- _Directions for this task_
Could you write out exactly, and only, the lines from the one containing "Viewport: 1568px width, 551px" through the last line of the data, leaving out all pictures?

- _Exercise data_
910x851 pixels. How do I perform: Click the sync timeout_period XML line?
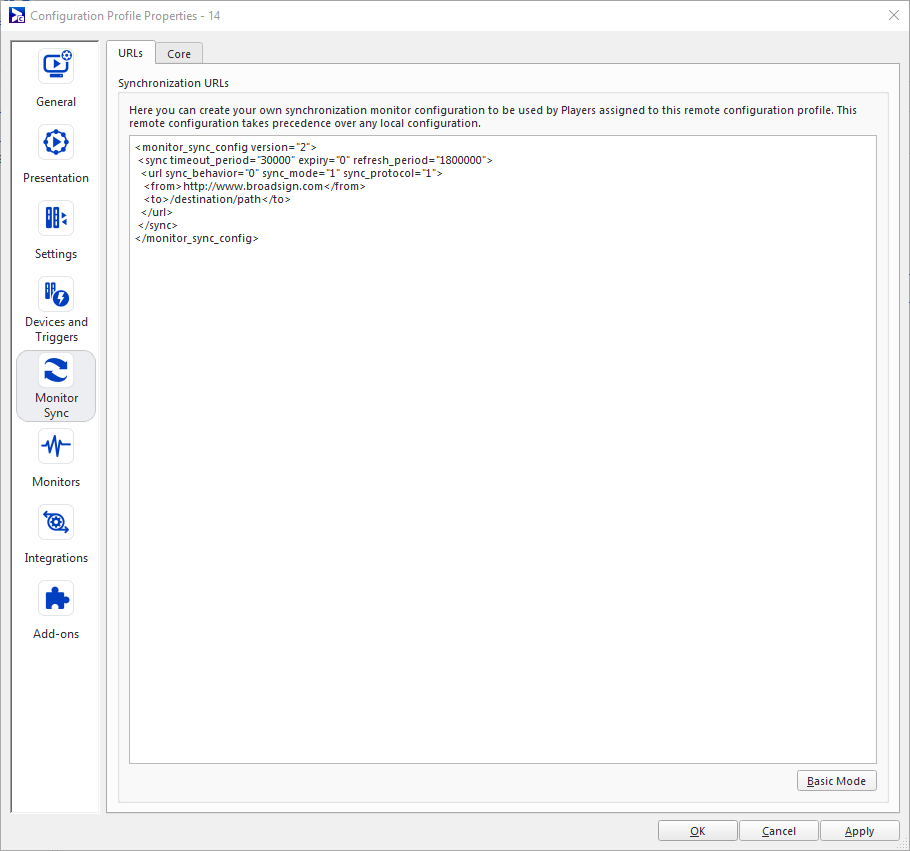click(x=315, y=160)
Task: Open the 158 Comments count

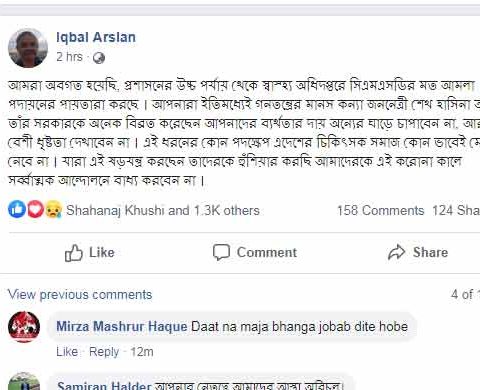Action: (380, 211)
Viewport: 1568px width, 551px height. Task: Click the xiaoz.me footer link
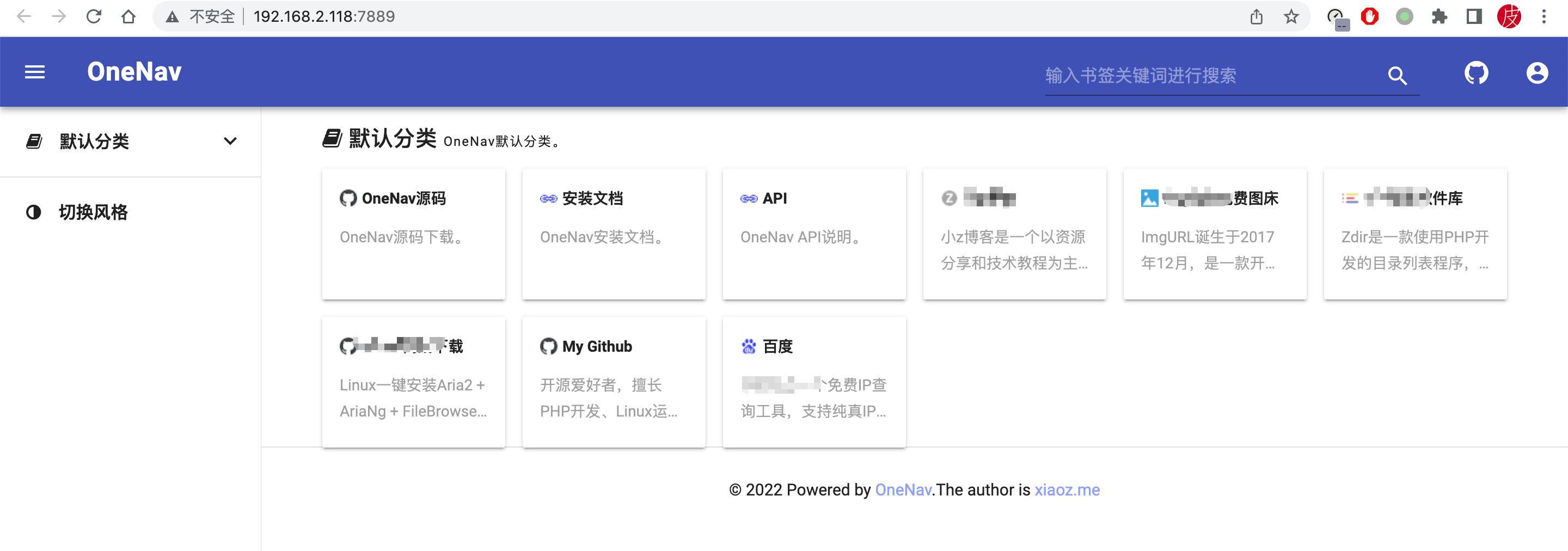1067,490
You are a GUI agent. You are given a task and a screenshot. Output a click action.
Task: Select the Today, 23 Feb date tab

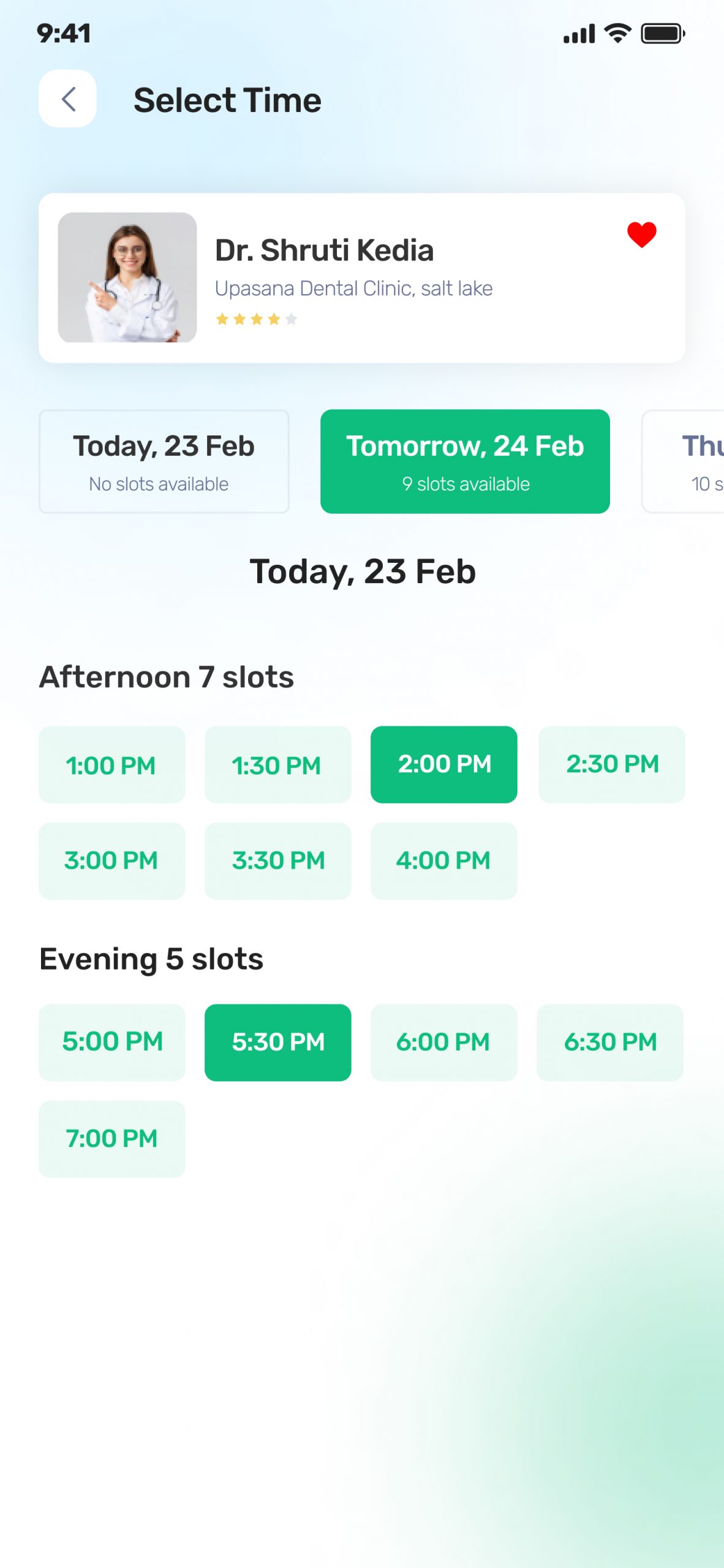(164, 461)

- _Answer to this problem_
Viewport: 1568px width, 551px height. Task: Click the xiaoz.me footer link
1067,490
You are a GUI agent. You are given a task and a screenshot. Output a click action.
Task: Select the Today, 23 Feb date tab

(164, 461)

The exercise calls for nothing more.